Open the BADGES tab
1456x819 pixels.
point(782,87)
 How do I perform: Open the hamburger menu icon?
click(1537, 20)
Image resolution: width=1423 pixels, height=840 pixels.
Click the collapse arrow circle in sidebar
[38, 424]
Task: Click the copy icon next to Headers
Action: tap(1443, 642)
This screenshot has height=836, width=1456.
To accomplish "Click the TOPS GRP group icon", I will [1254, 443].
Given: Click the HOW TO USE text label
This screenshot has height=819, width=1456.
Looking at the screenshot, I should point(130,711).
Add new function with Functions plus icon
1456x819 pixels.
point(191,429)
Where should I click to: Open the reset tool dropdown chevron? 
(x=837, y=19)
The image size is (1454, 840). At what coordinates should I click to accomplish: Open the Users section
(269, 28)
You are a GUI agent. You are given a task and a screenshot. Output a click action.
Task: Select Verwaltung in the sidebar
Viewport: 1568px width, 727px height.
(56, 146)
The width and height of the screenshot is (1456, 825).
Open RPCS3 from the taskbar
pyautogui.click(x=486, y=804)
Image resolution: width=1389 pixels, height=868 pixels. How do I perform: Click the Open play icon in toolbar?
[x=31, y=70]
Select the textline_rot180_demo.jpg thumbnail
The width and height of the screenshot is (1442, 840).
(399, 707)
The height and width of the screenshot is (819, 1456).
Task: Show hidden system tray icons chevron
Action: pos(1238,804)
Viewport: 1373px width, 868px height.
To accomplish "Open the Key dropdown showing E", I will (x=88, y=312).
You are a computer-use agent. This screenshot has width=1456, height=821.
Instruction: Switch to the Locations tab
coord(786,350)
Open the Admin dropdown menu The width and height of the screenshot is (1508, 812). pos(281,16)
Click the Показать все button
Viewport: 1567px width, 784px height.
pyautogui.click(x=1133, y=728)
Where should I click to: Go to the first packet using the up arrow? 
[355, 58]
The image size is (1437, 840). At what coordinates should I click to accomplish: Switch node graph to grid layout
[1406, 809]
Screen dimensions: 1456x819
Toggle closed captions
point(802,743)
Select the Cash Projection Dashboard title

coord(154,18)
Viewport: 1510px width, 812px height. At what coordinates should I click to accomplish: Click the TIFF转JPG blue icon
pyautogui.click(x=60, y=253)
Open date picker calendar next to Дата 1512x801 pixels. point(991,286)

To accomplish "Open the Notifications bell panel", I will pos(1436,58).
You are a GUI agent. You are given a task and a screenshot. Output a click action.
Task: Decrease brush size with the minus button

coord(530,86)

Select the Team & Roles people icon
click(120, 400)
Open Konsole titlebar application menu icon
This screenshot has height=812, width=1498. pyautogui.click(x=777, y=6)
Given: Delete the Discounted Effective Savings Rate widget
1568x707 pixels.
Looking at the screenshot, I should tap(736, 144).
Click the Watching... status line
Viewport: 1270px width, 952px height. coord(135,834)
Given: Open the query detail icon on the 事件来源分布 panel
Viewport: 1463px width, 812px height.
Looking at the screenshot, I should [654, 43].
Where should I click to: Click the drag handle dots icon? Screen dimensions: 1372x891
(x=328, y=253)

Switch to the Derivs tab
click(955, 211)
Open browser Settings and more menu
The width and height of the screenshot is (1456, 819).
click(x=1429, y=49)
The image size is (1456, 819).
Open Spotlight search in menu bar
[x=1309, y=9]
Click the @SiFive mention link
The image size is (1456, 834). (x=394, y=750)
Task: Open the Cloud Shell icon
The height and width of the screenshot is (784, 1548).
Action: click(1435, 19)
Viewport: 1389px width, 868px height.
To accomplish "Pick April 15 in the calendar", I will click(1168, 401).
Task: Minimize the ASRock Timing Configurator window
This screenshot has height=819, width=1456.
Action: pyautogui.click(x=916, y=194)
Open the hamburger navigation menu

- _What you will do_
One number and nothing else is the answer: how many lines of the material include "panel".

- _Result of the exercise_
2